§ Document:
AMENDMENT TO STOCK OPTION AGREEMENTS

EX-10.11B 3 wms-ex1011b_1210.htm EX-10.11B wms-ex1011b_1210.htm

 

Exhibit 10.11B

AMENDMENT TO STOCK OPTION AGREEMENTS

This AMENDMENT TO STOCK OPTION AGREEMENTS (this “Amendment”) is entered into effective as of April 1, 2017 by and between Advanced Drainage Systems, Inc., a Delaware corporation (the “Company”), and the undersigned (the “Optionee”).

WHEREAS, prior to December 31, 2016, the Company and the Optionee entered into one or more Incentive Stock Option Agreements and/or Non-Qualified Stock Option Agreements (each, an “Agreement” and collectively, the “Agreements”), pursuant to which the Company granted to the Optionee options to purchase shares of common stock of the Company; and

WHEREAS, the Company and the Optionee desire to amend each of the Agreements as set forth in this Amendment.

NOW, THEREFORE, in consideration of the premises and the mutual covenants contained herein, and other good and valuable consideration, the receipt and sufficiency of which are hereby acknowledged, the parties hereto agree as follows:

1.Definitions. Capitalized terms used herein but not defined herein shall have the respective meanings set forth in the Agreements.

§ Given instruction 1: Rewrite the lines of the listing below from the line with "The width and" to the line with "[x=675, y=313]", both included, requests and all, adding 100 to every coordinate in the answers.

§ Raw data:
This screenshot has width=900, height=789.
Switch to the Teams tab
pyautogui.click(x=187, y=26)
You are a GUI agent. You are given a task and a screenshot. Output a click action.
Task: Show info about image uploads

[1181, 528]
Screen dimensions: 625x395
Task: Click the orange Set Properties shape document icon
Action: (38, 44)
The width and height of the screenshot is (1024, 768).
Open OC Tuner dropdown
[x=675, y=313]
* * *
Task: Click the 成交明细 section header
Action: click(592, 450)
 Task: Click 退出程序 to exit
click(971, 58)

§ Given instruction 2: Write the next part of the amendment to the stock option agreements, picking up right after its last sentence.

§ Expected output 1:
The width and height of the screenshot is (1024, 768).
Open OC Tuner dropdown
[x=775, y=413]

§ Expected output 2:
2.Amendments. Each of the Agreements is hereby amended by deleting §20 and replacing it with the following:

§20. Withholding. To the extent (if any) that this Option, when exercised, is treated as a non-statutory stock option and not as an incentive stock option within the meaning of §422 of the Internal Revenue Code, the Optionee agrees that the Optionee shall make such arrangements as are satisfactory to the Company for withholding of federal, state, and local income and employment taxes associated with such exercise. The Company agrees that, at the Optionee’s request, the Company shall permit the Optionee to satisfy such withholding requirements through the Company’s withholding from the Optionee of that number of shares of Stock otherwise deliverable upon the exercise of this Option equal in value to the aggregate amount of withholding that the Optionee wishes to satisfy through the Company’s retention of shares of Stock subject to the following:

After the Company’s adoption of ASU 2016-09, Compensation – Stock Compensation (Topic 718) dated March 2016, the Company may permit or require such individual to satisfy, in whole or in part, such obligation to remit taxes by directing the Company to withhold shares of Stock that would otherwise be received by such individual or to repurchase shares of Stock that were issued to such individual up to the lesser of the maximum statutory tax rate in the employees’ applicable jurisdiction, or a lesser amount if required by applicable laws and regulations pursuant to such rules as the Board may establish from time to time.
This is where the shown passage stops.